On aura vite oublié le débat de 2010 sur l’«identité française» et son lamentable fiasco. Un débat initié par un certain ministre Besson, en service commandé, certes, mais néanmoins parfaitement assumé dans le cadre d’une idéologie véritablement «border line». Le terme «identité» sied parfaitement au document officiel (la carte dite d’identité), muni, entre autres éléments, d’une photo, qui sert à reconnaître les gens en tablant sur des données stables, qualifiées d’anthropométriques. Mais une carte d’identité n’a jamais exprimé ni l’être ni la condition humaine de qui que ce soit. Elle peut d’ailleurs  servir pour des animaux ou des objets.

Le mot «identité» pour un certain nombre de raisons liées à l’impérialisme et à son étouffement des peuples, a connu, il faut l’admettre, un certain succès dans les luttes anticolonialistes. Ainsi, Aimé Césaire, réagissant contre le déni d’humanité infligé au Nègre, en a exalté le concept, puisqu’il l’a adjoint au triptyque liberté-égalité-fraternité. Mais chez lui, cette notion ambiguë se trouve prudemment cadrée par des énoncés qui visent à en limiter la nocivité. C’est d’ailleurs Césaire lui-même qui nous signale les deux manières pour un peuple de se perdre: «par dilution dans l’universel et par ségrégation murée dans le particulier». Pareille affirmation nous  situe bien loin de l’identitarisme propre à l’actuelle idéologie des gouvernants français (comme en témoignent les discours de Dakar en 2008 et de Grenoble, en 2010), idéologie en contradiction flagrante avec le contenu du discours officiel, prononcé en 2011 par le président Sarkosy, lors de la «panthéonisation» du grand poète et humaniste de la Négritude.

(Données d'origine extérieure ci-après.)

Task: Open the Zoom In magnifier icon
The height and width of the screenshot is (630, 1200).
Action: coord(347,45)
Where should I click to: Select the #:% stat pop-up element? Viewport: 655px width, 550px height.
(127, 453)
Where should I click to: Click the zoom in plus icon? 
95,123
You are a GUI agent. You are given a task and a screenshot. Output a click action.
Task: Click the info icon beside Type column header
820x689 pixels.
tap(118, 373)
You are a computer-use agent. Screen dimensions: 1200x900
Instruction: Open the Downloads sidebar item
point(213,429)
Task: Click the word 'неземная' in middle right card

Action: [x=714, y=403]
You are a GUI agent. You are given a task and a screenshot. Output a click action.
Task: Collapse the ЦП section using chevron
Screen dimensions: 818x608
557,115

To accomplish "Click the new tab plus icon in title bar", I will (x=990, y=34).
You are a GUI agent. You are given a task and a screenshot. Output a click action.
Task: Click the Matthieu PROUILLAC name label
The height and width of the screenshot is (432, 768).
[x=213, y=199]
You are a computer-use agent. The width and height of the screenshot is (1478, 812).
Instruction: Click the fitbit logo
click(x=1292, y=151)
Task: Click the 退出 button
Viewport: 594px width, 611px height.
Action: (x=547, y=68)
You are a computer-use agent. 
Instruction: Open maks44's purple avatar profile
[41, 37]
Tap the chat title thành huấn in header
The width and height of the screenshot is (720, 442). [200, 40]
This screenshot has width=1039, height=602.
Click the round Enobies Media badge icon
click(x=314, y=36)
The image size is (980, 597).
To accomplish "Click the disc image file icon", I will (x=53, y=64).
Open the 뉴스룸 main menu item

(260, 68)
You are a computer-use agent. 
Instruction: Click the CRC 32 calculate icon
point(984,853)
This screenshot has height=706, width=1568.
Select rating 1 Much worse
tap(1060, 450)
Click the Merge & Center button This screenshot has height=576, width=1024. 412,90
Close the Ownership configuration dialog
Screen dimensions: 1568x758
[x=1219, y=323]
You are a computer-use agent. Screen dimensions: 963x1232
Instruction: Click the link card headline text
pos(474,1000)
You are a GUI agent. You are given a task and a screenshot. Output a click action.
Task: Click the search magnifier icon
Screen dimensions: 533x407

De la créolisation à la créolité

On peut aisément admettre que l’humanité se trouve engagée dans un processus généralisé d’interactions, génératrices de créolisation, laquelle débouche sur des créolités diverses. Selon Glissant, «on peut changer en échangeant sans se perdre et se dénaturer». C’est dire que notre relation aux autres ne nous laisse pas identiques à ce que nous étions avant le contact. Cela dit, la notion de «dénaturation» indiquée dans cette affirmation me paraît suspecte chez un pourfendeur de l’essentialisme. En effet, si la créolisation doit préserver une «réalité naturelle», qui serait une sorte de matrice préétablie et immuable, dans ce cas, je pense qu’il y a lieu de reléguer aux oubliettes de l’Histoire la créolité qui pourrait en découler. Si au contraire elle est ouverture à une dynamique indéfinie et à une réflexion philosophique propre à adapter l’Homme à une métamorphose perpétuelle impliquant tout à la fois et successivement conservation et changement, alors je revendique sans ambages le concept de créolité, avec le souci de le voir débarrassé de ses oripeaux substantialistes et identitaristes.